Study text —
BEGIN

A few weeks ago, the Epidemiology and Disease Control Division deployed health workers to collect samples from a small water supply project at Chandragiri Municipality-4, following the outbreak of cholera in the Thankot area.
Besides collecting samples from the water source, the health workers also sought records of chlorination and monthly water quality reports from the staff.
Staffers, however, could produce neither the records of chlorination nor the monthly reports of water quality.
“Their inability to furnish the details is proof they have neither chlorinated water before supplying to household taps nor have ever carried out quality tests,” Kaushal Subedi, an official at the division, said. “We have tested the samples collected from the source, which were found to have been contaminated with E.Coli and faecal coliform.”
But Chandragiri’s water project is not singular in its sloppiness. Many small drinking water projects throughout the country have been found to be neglecting water purification and other procedures and are distributing contaminated water.
Officials at the division said that negligence of agencies concerned in chlorinating drinking water before supplying it to household taps and checking its quality could cost the consumers dearly.

END

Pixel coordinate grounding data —
BEGIN

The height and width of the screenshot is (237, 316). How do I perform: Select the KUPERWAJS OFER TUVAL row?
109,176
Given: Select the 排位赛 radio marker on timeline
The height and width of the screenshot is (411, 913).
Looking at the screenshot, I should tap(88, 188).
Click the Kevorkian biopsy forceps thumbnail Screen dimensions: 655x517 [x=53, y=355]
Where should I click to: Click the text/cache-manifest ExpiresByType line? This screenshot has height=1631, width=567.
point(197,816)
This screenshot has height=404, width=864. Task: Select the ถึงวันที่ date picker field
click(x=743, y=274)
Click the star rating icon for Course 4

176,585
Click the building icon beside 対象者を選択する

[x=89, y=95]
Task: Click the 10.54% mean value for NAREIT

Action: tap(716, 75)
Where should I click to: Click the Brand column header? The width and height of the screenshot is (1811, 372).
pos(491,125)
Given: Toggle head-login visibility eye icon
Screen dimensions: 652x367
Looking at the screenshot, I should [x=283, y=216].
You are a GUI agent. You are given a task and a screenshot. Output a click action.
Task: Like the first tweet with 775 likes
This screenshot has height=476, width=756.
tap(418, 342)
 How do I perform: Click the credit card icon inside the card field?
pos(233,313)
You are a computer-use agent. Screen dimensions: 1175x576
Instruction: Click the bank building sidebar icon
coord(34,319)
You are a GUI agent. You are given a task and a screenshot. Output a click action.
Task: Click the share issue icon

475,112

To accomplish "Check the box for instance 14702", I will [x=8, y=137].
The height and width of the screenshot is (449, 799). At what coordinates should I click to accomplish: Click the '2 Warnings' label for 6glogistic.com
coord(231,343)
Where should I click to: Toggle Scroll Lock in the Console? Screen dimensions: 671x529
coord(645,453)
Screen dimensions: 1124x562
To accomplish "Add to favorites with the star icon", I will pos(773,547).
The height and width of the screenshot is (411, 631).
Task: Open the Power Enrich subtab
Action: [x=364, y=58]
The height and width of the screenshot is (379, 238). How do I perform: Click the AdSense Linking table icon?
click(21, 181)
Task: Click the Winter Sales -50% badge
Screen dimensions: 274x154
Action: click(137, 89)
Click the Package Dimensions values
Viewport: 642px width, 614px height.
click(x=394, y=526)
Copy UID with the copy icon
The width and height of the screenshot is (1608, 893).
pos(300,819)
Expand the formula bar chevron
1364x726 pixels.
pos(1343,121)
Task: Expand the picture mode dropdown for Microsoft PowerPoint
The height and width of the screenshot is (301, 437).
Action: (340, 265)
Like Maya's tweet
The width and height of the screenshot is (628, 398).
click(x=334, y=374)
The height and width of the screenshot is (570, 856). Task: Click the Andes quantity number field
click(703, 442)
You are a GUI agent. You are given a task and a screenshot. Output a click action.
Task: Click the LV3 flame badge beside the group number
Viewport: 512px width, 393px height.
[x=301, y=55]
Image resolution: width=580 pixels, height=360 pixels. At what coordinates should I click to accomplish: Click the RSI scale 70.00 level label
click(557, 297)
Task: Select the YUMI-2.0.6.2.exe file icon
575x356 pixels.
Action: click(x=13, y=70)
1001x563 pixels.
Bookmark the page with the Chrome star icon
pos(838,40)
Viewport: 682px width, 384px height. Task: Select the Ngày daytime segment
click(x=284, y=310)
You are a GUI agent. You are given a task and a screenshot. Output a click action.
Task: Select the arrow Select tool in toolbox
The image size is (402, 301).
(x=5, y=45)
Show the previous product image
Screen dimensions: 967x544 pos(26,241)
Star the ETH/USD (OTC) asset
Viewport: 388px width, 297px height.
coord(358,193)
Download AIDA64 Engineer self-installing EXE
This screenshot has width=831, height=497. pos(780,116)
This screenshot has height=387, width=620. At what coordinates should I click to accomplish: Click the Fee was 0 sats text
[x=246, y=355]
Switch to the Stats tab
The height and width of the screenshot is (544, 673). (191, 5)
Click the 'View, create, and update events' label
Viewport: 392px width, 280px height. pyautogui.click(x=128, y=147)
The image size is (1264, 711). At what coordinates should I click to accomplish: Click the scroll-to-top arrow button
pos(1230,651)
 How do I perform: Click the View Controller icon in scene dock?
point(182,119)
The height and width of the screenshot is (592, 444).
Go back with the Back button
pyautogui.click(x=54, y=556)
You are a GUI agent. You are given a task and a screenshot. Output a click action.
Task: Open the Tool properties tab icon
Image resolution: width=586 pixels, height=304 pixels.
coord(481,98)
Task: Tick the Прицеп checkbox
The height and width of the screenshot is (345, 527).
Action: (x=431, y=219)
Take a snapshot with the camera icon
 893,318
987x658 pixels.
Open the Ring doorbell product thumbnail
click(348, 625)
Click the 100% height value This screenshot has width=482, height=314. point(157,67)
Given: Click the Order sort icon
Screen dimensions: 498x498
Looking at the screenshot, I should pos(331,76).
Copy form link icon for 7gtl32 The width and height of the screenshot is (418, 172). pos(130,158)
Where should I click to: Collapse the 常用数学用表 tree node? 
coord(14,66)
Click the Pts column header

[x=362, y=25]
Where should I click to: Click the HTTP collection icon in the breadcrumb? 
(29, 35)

END

Requirement 1 —
According to the article on contaminated drinking water, what were the samples collected from the source found to be contaminated with?
Requirement 2 —
In the article on contaminated drinking water, what did the health workers collect or seek at the Chandragiri water supply project? List each item.

Expected answer 1 —
E.Coli and faecal coliform.

Expected answer 2 —
- Samples from the water source
- Records of chlorination
- Monthly water quality reports